En 2005, con López Aguilar como ministro de Justicia, el Gobierno socialista anunció que las asociaciones del gremio se repartirían las subvenciones para las maltratadas de acuerdo con el número de “denuncias interpuestas”, un eufemismo de “denuncias conseguidas”. Si no convences para que denuncie a la mujer que te consulta, no hay dinero para la asociación. Si se juzgaran sólo los casos de malos tratos avalados por pruebas o indicios, si el Sistema distinguiera en algún momento verdad de mentira, toda la estructura de ideología y de trabajadores de género se caería. Junto con los votos. Por eso no puede haber presunción de inocencia. Por eso, denuncia es sinónimo de verdad. Ahora, el Sistema quiere alimentarse de uno de sus padres, el mismo que dijo que las denuncias falsas eran “un coste asumible” de la Ley de Violencia de Género. Que no tenía previsto que una le cayera encima precisamente a él. Una socialista amiga suya dice que el exministro merece la presunción de inocencia, lo que jamás mereció la legión de hombres señalados antes. El Sistema no puede dársela: no existe para los varones.
Un matiz conceptual: hay que apoyar a las maltratadas porque maltratada no es siempre lo mismo que denunciante, como pretenden hacernos creer. Verdad y mentira también existen como conceptos independientes.

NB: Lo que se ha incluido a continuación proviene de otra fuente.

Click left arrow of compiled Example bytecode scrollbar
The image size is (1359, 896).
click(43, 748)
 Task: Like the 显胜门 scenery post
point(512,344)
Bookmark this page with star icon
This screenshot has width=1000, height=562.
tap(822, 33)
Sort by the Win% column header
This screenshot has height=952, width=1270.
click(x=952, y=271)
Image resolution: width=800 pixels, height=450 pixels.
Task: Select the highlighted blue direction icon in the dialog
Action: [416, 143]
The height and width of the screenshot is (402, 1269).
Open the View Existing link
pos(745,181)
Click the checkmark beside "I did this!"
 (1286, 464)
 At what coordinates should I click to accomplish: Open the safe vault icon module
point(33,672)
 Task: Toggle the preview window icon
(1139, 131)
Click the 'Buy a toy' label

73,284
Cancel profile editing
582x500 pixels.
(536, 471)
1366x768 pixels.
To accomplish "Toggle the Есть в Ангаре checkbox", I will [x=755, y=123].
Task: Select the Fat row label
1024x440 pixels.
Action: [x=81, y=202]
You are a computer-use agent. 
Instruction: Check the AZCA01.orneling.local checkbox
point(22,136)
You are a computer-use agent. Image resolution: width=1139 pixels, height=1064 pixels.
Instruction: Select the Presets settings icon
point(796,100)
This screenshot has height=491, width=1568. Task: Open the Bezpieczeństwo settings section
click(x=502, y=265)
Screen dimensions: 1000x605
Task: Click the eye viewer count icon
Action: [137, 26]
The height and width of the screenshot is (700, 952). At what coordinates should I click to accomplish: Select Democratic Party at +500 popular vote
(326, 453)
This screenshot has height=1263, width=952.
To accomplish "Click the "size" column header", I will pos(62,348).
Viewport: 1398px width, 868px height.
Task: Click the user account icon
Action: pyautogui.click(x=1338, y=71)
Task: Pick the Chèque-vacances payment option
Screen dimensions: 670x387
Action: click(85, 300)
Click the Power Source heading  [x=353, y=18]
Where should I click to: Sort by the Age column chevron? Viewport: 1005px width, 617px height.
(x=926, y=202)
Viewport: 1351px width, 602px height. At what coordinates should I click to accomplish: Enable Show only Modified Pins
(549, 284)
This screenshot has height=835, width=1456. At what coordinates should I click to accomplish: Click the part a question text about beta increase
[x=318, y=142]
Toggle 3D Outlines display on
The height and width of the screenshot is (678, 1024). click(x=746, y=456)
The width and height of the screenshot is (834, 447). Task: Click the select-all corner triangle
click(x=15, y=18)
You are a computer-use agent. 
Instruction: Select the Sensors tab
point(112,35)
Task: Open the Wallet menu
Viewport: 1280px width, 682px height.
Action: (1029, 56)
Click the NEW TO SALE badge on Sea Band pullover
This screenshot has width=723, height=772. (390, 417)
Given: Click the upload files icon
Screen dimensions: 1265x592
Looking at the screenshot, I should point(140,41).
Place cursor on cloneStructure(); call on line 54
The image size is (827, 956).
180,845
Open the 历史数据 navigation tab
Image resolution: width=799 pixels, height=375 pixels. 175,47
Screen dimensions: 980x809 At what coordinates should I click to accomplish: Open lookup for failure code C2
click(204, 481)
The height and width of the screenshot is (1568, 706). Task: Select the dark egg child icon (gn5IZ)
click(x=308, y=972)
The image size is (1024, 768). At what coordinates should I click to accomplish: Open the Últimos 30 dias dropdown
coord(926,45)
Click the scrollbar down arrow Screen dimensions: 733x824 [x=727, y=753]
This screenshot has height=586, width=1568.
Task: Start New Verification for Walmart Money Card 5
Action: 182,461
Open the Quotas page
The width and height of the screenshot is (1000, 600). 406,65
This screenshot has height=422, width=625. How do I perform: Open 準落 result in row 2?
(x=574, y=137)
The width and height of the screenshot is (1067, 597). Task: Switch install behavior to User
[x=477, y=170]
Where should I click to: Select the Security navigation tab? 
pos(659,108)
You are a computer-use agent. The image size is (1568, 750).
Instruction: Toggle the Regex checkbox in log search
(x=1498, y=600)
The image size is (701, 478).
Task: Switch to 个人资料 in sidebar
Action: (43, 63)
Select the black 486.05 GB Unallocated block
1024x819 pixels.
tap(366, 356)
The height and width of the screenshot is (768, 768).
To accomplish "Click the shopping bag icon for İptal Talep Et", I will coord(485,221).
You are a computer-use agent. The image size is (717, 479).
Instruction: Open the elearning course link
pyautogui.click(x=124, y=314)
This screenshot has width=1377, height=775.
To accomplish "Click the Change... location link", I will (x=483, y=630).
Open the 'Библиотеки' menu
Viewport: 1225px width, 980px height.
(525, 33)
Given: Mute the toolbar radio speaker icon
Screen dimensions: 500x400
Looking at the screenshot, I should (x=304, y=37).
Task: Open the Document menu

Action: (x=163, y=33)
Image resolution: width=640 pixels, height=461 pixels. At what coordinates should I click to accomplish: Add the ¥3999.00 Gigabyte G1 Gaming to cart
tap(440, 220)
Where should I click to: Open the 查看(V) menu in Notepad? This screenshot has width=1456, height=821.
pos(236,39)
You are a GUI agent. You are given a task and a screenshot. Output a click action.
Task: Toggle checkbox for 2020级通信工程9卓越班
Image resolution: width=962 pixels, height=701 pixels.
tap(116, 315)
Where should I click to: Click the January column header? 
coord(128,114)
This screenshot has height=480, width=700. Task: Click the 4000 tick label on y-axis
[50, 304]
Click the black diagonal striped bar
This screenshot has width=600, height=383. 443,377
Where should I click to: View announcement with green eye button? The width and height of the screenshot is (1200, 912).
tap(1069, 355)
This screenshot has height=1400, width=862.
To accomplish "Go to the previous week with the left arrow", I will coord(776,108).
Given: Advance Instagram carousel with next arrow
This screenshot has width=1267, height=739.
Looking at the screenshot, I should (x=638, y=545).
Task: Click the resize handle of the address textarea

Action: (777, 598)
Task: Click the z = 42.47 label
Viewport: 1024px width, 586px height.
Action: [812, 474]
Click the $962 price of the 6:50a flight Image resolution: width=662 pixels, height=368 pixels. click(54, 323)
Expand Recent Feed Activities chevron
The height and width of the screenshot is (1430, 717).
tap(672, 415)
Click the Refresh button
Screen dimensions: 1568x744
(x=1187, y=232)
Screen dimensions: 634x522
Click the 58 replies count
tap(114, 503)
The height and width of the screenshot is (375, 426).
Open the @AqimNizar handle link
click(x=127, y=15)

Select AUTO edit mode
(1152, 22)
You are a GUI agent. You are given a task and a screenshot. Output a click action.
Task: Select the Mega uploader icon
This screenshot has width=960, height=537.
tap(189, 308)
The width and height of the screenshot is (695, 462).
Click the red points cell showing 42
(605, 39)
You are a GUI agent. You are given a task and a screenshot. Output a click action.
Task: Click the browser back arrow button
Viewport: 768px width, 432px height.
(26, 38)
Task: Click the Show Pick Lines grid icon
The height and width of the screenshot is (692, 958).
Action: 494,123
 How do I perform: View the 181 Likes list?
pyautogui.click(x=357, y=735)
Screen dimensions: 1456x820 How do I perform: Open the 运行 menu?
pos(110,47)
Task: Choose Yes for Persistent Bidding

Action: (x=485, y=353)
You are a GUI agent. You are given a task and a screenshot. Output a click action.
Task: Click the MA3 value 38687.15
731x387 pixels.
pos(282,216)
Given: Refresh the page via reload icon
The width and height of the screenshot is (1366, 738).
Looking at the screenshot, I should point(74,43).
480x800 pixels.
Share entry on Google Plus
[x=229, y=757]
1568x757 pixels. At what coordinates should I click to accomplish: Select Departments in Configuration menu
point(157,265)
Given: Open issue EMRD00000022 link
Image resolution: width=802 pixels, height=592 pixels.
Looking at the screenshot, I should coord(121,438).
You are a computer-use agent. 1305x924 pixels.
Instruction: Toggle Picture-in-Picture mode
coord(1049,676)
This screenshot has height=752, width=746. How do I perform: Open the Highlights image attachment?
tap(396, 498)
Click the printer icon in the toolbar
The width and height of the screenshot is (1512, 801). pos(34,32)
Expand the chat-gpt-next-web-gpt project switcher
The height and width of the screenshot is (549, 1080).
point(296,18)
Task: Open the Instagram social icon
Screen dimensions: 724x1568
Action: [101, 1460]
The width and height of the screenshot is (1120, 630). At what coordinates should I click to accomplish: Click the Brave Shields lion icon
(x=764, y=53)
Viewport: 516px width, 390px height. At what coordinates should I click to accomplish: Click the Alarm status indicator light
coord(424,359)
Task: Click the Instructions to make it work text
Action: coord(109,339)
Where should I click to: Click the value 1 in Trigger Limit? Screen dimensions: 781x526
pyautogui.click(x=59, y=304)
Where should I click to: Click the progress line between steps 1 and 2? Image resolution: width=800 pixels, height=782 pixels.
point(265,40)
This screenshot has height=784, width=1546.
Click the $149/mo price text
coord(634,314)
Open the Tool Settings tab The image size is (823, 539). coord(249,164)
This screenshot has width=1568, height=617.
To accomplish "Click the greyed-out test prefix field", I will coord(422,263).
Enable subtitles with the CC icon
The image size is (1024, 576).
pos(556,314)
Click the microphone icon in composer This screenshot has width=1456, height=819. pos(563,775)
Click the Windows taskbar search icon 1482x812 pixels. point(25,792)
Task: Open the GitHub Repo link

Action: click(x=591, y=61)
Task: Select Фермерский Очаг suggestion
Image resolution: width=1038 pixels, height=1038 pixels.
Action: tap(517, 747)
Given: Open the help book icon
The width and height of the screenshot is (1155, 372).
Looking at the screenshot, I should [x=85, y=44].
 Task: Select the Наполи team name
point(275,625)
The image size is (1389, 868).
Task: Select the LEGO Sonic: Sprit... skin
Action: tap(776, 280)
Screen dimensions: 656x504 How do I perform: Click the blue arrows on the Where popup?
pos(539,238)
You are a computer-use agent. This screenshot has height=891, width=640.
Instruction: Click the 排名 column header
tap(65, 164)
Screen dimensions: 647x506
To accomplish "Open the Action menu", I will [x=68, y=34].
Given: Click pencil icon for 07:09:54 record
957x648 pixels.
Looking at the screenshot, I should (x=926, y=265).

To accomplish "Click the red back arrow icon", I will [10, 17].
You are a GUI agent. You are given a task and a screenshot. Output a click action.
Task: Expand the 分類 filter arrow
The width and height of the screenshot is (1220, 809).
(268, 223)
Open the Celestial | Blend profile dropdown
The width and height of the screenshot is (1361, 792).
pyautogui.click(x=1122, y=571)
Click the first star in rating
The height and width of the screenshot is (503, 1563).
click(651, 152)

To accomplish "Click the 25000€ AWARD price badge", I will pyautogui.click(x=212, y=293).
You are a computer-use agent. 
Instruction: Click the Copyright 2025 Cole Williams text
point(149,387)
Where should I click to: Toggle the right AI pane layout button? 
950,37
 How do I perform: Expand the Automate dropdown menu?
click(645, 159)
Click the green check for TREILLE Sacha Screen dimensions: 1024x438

Otro: el feminismo es una ideología igualitaria que persigue la plenitud de derechos de la mujer. Todos estamos con ella. El feminismo radical es casi lo contrario. Su discurso es igualitario, pero su praxis es desigualitaria: pretende someter al hombre. Feminismo radical y machismo, que a menudo son lo mismo, distinguen las ideas de hombre y mujer como antagónicas, pero ignoran el concepto integrador de persona.